[Opening Data under study section]
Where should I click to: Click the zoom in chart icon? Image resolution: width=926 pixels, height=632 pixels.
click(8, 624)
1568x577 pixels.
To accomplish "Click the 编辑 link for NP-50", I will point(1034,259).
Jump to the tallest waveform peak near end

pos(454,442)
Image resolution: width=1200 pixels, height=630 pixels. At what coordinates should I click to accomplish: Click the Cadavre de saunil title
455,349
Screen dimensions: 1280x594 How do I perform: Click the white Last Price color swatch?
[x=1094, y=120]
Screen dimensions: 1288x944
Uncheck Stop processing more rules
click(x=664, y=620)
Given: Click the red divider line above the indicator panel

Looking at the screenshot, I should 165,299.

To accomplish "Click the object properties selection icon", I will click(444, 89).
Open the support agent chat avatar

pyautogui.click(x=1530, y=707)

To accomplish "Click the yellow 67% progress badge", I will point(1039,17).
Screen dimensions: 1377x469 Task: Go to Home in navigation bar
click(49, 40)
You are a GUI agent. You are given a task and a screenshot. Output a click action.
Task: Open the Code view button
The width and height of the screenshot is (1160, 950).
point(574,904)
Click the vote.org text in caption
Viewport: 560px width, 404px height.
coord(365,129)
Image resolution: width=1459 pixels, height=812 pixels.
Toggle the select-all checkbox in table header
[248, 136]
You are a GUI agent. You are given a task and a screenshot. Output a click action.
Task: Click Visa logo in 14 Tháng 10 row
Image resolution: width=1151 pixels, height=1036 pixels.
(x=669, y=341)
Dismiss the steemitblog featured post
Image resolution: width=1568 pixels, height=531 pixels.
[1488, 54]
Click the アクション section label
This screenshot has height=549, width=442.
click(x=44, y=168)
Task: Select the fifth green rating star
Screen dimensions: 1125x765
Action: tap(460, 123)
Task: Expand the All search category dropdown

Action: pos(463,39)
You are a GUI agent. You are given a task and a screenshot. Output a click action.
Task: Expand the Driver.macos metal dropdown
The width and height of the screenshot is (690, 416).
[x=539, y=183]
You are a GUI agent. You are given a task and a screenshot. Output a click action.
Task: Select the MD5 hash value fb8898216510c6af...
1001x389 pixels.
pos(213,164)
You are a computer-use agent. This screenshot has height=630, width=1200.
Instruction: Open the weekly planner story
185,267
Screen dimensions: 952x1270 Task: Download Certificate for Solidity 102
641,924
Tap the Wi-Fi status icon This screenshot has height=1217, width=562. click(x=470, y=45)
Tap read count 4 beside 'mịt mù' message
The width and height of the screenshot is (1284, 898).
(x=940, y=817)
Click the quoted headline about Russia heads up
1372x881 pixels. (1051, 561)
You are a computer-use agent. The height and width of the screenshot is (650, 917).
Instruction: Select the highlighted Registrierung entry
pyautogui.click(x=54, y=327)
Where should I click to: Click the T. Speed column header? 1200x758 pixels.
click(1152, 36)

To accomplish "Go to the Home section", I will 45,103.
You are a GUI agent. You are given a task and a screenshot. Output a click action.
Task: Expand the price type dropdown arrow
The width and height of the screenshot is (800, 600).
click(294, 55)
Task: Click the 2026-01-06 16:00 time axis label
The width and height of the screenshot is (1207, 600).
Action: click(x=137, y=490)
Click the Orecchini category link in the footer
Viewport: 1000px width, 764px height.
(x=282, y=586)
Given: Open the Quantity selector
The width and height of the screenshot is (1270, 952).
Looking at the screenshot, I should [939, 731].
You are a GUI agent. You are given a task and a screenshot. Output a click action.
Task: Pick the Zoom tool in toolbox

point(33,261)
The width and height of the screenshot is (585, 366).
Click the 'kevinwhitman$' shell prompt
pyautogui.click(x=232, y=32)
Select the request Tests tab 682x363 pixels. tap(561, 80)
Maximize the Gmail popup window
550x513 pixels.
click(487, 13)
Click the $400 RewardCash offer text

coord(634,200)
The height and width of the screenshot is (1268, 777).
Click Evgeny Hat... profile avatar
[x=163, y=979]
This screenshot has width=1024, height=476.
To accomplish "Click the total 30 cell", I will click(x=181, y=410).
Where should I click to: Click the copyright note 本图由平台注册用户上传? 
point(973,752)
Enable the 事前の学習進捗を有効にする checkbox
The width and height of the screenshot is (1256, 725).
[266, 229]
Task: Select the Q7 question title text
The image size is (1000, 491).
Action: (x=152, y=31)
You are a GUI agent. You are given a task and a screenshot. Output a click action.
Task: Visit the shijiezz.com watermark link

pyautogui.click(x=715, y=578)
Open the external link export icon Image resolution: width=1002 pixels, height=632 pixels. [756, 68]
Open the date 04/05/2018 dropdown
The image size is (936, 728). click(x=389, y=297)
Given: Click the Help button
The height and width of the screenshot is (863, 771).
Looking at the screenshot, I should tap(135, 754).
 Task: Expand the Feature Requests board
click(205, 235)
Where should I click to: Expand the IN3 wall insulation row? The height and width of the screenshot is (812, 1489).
[Closing Data under study section]
## Work order
Search the entries for the word "computer". Copy each line where it appears.

## The completed task
You are a computer-use agent. This screenshot has height=630, width=1200.
You are a computer-use agent. The height and width of the screenshot is (650, 917).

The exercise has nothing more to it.